(Records from a dataset)
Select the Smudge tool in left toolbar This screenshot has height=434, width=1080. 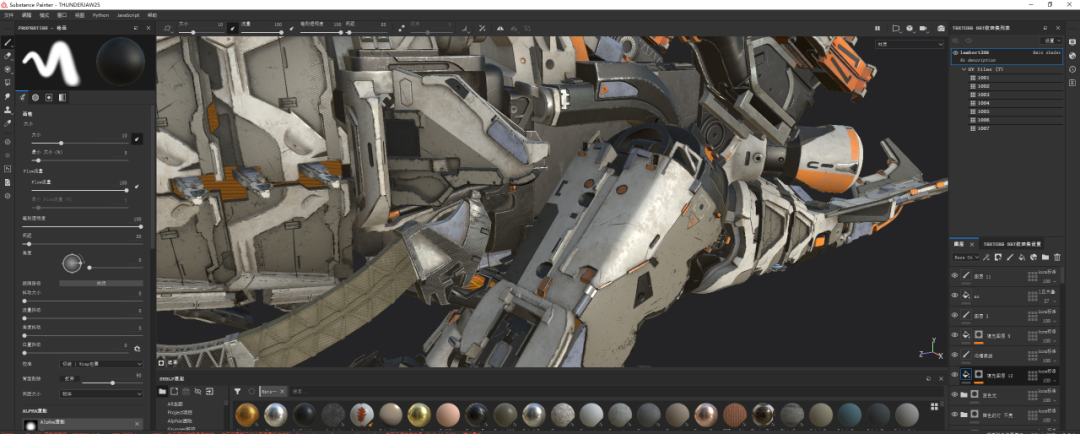(8, 96)
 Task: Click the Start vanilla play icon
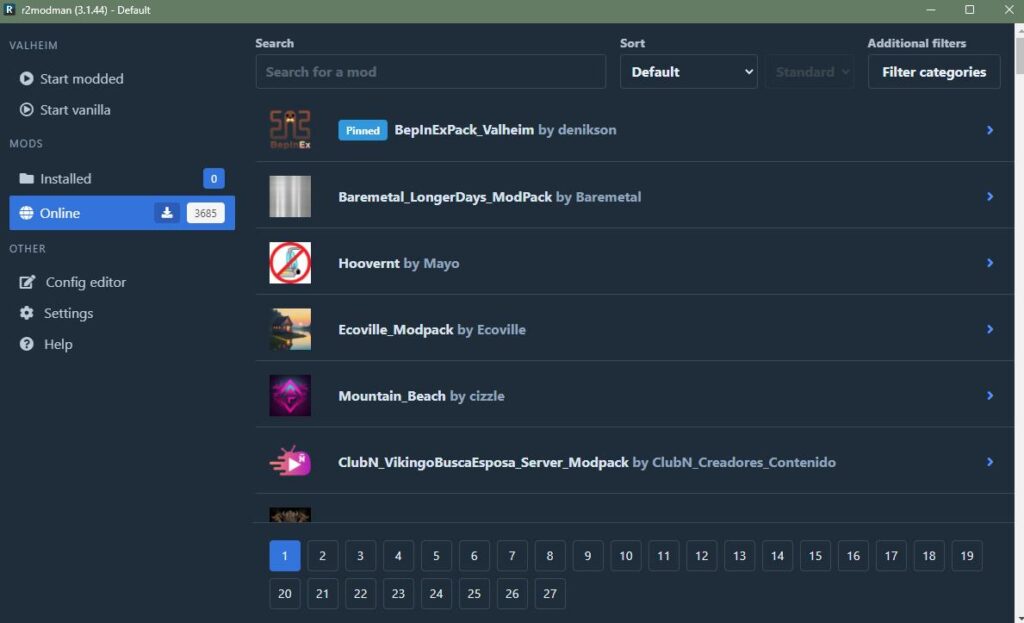coord(27,110)
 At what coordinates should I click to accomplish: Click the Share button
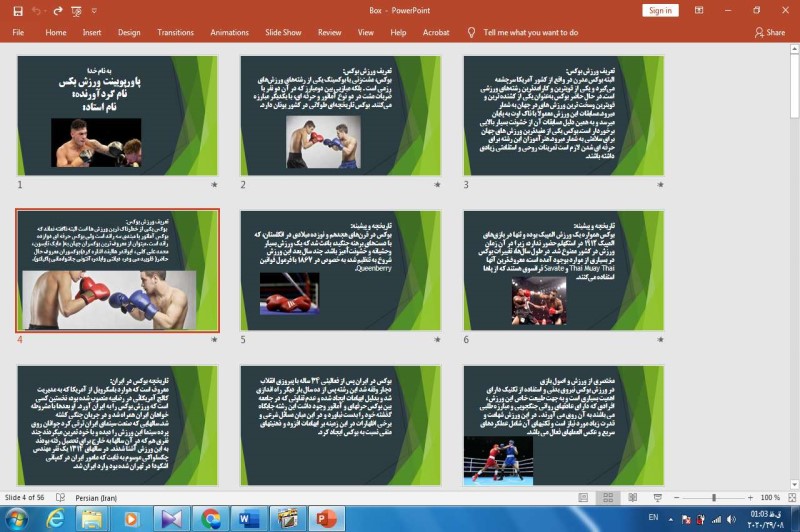[x=770, y=32]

» **EXERCISE DETAILS**
Restate, exactly as they appear, the line with "At what coordinates" and all the lines after it up to the end of the data above; images do not belong in the copy.

» **RESULT FOR THIS EXERCISE**
 At what coordinates should I click to accomplish: Click the Share button
[x=770, y=32]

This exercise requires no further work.